Zaz-Huff Inc. v. Chase Manhattan Bank, N.A.

—Order, Supreme Court, New York County (Louise Gruner Gans, J.), entered March 10, 2000, which granted defendant’s consolidated motions for summary judgment dismissing the complaint to the extent of granting defendant summary judgment (1) dismissing all claims of the individual plaintiffs, and (2) dismissing all claims of the corporate plaintiffs except the sixth, seventh, eighth, and ninth causes of action insofar as based on certain bank accounts in their names *60denominated on the monthly account statements as “Pension and Profit Sharing” and “Retirement Trust” accounts, unanimously modified, on the law, to grant defendant summary judgment dismissing the remaining claims as well, and otherwise affirmed, without costs. The Clerk is directed to enter judgment in favor of defendant dismissing the complaint in its entirety.

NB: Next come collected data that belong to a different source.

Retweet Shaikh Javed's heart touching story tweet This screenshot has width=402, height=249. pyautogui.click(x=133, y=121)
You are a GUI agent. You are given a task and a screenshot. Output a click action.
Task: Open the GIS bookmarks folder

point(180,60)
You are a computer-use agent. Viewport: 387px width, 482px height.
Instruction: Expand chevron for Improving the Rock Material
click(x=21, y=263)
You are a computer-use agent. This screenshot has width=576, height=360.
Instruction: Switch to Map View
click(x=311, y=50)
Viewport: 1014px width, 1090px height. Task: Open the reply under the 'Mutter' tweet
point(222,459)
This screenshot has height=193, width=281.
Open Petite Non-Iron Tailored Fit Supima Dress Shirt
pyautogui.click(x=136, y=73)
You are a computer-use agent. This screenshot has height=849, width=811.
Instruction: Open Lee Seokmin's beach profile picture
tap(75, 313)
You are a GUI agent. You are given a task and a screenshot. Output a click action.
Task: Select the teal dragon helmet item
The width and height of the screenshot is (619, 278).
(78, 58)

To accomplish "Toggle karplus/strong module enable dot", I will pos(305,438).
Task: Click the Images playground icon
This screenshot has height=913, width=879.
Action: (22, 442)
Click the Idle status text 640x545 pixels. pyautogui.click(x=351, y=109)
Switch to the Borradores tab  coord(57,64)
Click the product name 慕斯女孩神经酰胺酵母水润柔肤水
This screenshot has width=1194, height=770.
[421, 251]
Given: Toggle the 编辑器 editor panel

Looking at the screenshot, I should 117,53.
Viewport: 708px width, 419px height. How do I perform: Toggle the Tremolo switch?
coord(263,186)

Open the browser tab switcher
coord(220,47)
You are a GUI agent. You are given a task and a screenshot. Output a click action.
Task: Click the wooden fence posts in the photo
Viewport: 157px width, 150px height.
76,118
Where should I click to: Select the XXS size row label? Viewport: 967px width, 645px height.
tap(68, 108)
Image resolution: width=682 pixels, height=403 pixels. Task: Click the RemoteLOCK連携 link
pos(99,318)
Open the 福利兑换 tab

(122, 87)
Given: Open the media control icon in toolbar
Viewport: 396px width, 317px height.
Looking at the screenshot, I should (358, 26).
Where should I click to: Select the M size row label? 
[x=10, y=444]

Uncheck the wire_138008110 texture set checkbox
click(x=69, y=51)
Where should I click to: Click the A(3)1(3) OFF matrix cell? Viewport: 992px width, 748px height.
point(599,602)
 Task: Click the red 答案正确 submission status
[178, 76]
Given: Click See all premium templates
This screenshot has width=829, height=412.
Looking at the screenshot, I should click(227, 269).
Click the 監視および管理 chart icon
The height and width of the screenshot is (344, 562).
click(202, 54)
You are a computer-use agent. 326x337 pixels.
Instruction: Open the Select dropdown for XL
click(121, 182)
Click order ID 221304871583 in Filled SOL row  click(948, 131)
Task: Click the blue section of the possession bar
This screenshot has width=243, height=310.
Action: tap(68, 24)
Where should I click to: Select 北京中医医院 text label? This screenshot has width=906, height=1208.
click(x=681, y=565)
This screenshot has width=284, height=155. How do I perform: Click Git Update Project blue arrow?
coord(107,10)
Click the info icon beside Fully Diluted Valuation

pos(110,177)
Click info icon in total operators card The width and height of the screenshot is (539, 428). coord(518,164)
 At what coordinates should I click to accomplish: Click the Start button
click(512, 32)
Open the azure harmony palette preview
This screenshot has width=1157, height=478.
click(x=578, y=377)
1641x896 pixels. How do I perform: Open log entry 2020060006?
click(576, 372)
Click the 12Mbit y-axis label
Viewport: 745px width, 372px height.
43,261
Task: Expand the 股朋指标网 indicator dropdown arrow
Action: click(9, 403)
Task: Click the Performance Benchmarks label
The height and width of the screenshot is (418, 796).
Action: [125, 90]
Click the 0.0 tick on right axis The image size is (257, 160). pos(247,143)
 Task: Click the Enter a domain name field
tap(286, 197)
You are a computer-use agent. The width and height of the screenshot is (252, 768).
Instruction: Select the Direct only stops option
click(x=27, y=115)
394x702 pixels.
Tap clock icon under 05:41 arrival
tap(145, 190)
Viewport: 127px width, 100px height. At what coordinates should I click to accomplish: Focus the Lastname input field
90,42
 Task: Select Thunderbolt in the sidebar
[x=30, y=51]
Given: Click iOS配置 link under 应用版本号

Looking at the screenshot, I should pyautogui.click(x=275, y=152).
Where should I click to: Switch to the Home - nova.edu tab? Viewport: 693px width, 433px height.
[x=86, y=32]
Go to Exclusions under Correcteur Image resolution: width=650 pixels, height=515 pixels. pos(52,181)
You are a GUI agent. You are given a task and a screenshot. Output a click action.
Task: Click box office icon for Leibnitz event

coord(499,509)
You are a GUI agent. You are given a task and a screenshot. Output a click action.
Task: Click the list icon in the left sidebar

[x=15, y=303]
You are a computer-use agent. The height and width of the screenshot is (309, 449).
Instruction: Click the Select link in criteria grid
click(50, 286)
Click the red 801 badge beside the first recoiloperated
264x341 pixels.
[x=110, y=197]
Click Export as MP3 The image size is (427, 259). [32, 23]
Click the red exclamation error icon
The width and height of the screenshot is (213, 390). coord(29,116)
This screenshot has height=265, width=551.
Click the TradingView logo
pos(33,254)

Plaintiffs in this action, two married couples and their respective personal service corporations, seek to hold defendant bank liable for defalcations from Chase accounts of the corporate plaintiffs by the designated signatory for such accounts (Powers), the individual plaintiffs’ former business manager and the corporate plaintiffs’ former secretary-treasurer. During the relevant period (from 1985 to 1993), Powers was the only signatory for the accounts, except for one employee of his during part of that period, and only Powers or his employees dealt with Chase regarding the accounts. None of the individual plaintiffs ever dealt directly with Chase, and none ever provided their names, addresses or telephone numbers to Chase for any purpose in connection with the accounts. All account statements were sent to Powers’ office, the only address for either corporation Chase was ever given, and Powers would provide plaintiffs with fraudulent quarterly account statements on his own stationery and, when plaintiffs asked to see bank statements, doctored photocopies of Chase’s monthly statements. The accounts in question were ordinary corporate checking or money management accounts, although, of the several accounts, one was denominated on monthly statements as for “Pension and Profit Sharing,” and another was denominated as for “Retirement Trust” funds. Plaintiffs contend that Chase should have been alerted to impropriety in Powers’ management of the accounts, and taken steps to stop it, by reason of his frequent overdrafts on certain of the accounts. It is undisputed that Chase was aware of the overdrafts, and contacted Powers about them, as they occurred, up until shortly before his ultimate arrest.

The motion court correctly granted Chase summary judgment dismissing the claims of the individual plaintiffs, based on Chase’s uncontradicted evidence that it had no record of any accounts in the names of any of the individual plaintiffs. The motion court also correctly ruled on the motion to the extent it granted Chase summary judgment dismissing the claims of the corporate plaintiffs, substantially for the reasons stated in its decision.

We modify, however, to grant Chase summary judgment to *61the further extent of dismissing as well the corporate plaintiffs’ causes of action insofar as based on the two bank accounts denominated as “Pension and Profit Sharing” and “Retirement Trust” accounts. “A bank is not in the normal course required to conduct an investigation to protect funds from possible misappropriation by a fiduciary, unless there are facts * * * indicating misappropriation,” in which case the bank “may be liable for participation in the diversion, either by itself acquiring a benefit, or by notice or knowledge that a diversion is intended or being executed” (Matter of Knox, 64 NY2d 434, 438 [citations omitted]). The fact that the ordinary corporate accounts in question had been unilaterally denominated as purportedly relating to “Pension and Profit Sharing” and “Retirement Trust” funds did not give Chase notice that the accounts were actually fiduciary in nature, since the use of such labels is not dispositive in determining whether a fiduciary relationship actually exists (see, Matter of Surrey Strathmore Corp. v Dollar Sav. Bank, 36 NY2d 173, 176; Frouge Corp. v Chase Manhattan Bank, 426 F Supp 794, 797 [SD NY]; In re Schick, 234 Bankr 337, 344-345 [SD NY]). Moreover, plaintiffs have failed to adduce any evidence of overdrafts against these accounts, or of any other suspicious activity in such accounts that would have put Chase on notice of possible impropriety, that could support application of the principle stated in Matter of Knox (supra). Accordingly, Chase is entitled to summary judgment dismissing the complaint in its entirety. Concur— Mazzarelli, J. P., Lerner, Rubin, Buckley and Friedman, JJ.